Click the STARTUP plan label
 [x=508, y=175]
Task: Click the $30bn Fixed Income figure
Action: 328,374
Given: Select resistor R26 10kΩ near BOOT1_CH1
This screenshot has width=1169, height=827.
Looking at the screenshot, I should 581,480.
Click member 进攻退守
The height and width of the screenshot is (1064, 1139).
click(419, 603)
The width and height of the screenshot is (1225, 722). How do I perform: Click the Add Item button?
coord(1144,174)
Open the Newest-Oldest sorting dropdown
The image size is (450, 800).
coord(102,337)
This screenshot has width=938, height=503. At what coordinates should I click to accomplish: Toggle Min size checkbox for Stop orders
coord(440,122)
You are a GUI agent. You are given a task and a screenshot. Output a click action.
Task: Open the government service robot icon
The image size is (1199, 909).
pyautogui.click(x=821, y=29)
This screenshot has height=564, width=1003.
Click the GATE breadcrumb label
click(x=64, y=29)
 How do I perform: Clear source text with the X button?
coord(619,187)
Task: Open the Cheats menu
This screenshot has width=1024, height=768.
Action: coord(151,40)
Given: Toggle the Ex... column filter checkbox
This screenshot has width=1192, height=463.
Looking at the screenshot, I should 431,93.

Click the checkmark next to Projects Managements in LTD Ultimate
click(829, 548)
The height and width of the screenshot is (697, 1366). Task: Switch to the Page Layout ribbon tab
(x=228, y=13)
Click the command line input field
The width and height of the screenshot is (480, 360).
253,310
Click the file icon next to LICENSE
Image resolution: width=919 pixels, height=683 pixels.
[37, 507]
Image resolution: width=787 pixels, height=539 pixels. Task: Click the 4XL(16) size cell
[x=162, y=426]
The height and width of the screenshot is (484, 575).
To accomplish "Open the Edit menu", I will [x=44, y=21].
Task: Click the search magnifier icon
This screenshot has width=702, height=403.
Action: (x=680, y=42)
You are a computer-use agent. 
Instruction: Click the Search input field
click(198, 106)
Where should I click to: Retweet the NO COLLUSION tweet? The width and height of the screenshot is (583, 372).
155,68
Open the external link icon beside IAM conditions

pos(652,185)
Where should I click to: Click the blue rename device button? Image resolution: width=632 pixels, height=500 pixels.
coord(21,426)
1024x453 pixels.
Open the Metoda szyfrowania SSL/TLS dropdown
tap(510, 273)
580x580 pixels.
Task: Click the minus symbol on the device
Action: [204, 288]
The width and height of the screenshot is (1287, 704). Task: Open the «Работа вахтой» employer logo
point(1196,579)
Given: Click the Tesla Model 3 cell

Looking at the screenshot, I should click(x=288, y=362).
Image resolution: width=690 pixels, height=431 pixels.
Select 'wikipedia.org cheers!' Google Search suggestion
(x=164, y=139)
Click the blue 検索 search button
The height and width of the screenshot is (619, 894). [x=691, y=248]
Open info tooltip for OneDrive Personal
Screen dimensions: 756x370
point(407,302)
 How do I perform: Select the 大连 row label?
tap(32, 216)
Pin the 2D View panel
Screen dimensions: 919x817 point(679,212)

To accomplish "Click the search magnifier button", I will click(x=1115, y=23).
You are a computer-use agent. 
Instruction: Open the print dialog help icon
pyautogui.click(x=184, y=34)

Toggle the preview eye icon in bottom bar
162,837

-------

In the data above, find each line that uses the string "will". Copy it.

## Response to this exercise
To accomplish "Open the Edit menu", I will [x=44, y=21].
To accomplish "Click the search magnifier button", I will click(x=1115, y=23).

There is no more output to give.